NVIDIA Detonator FX 45.23

Drivers And Applications, Continued

Finally, here is a comparison between ATI's Radeon 9800 PRO and NVIDIA's FX 5900 Ultra filtering:

The image shown here is compressed and therefore somewhat misleading. Click on the image in order to get an uncompressed BMP.

And another image:

The image shown here is compressed and therefore somewhat misleading. Click on the image in order to get an uncompressed BMP.

ATI's optimization proves itself to be considerably more aggressive than NVIDIA's. The transitions suggest a purely bilinear anisotropic filtering. ATI, however, uses a higher filter level than NVIDIA (the mipmap surfaces fall further behind). It's a different picture when the application takes over the filtering controls. In this case, the driver's optimized filtering is deactivated and full trilinear anisotropic filtering then comes into use.
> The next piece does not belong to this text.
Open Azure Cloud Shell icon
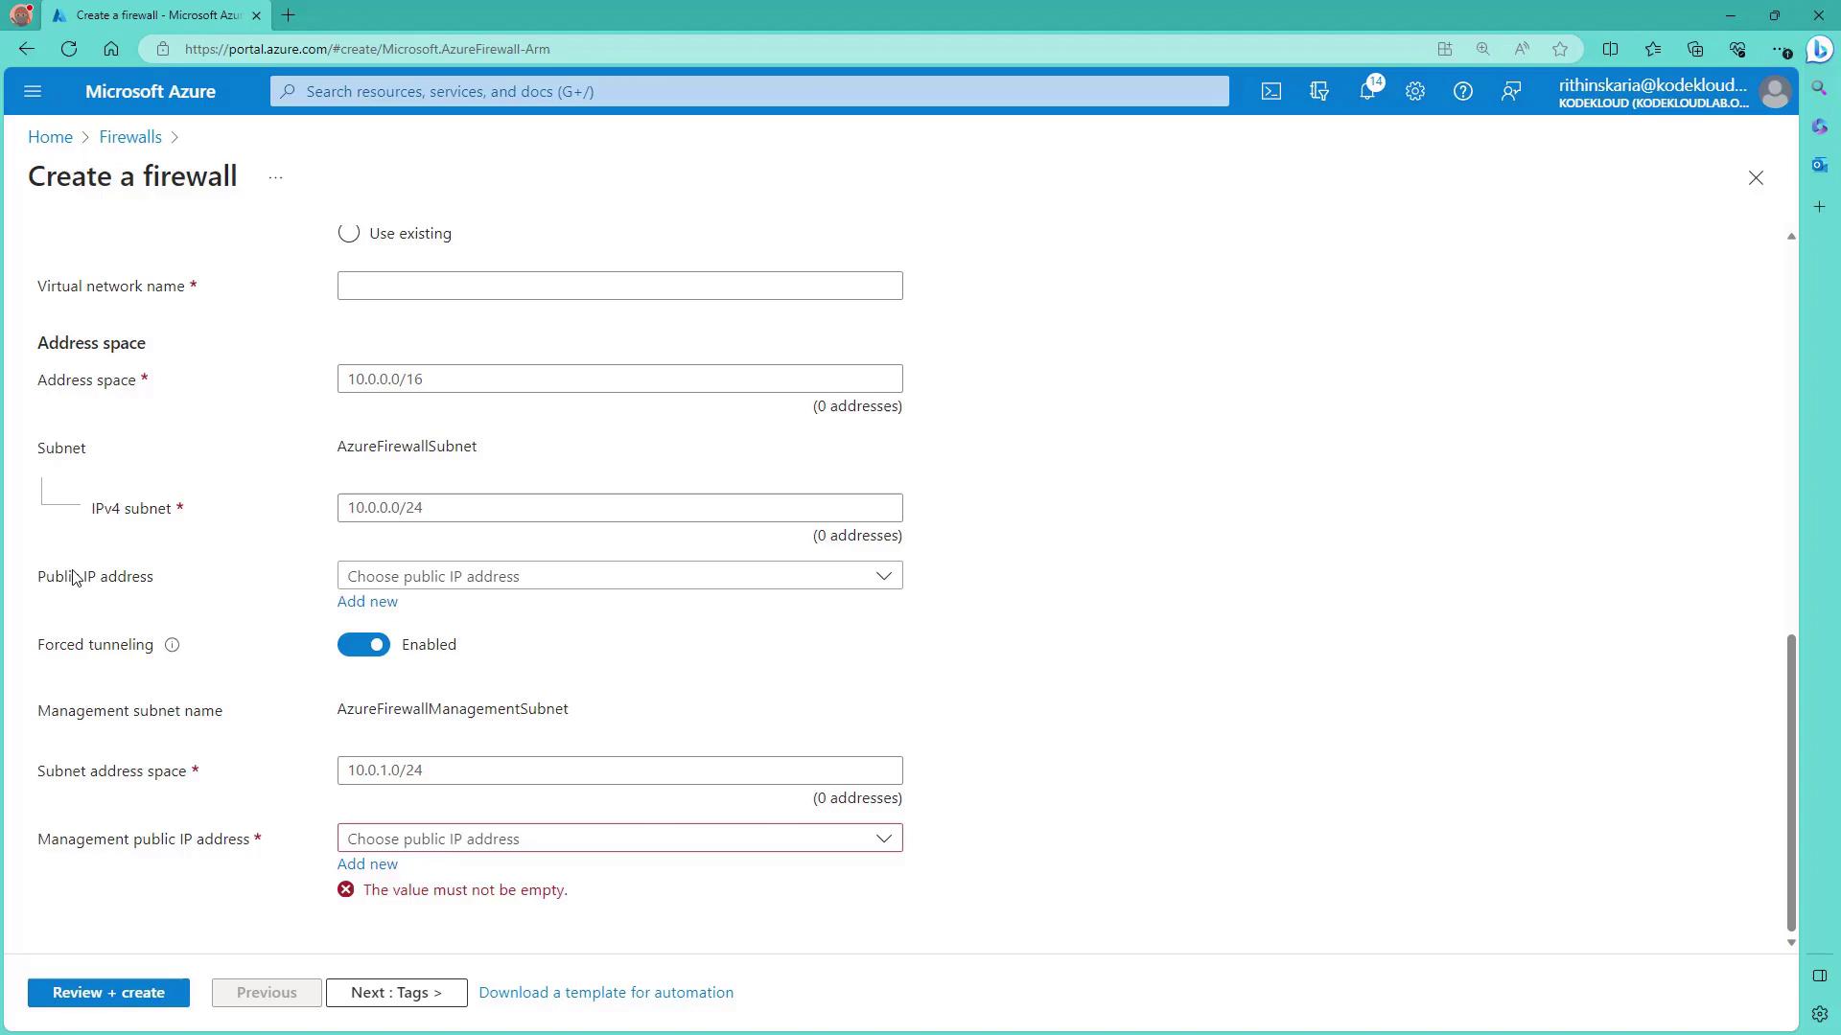 point(1270,92)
Whether or not ATI really intended this effect is a matter of debate, since the option of "real filtering" cannot be found in the driver menu. The driver help file doesn't offer any information about this, either. But as long as the application lets you invoke anisotropic filtering from the driver, then at least with ATI cards, you have the possibility of getting real trilinear filtering.

The differences in image brightness in the screenshots from the two cards are instigated by the gamma function of the Hypersnap screen capture tool and should be ignored when viewing.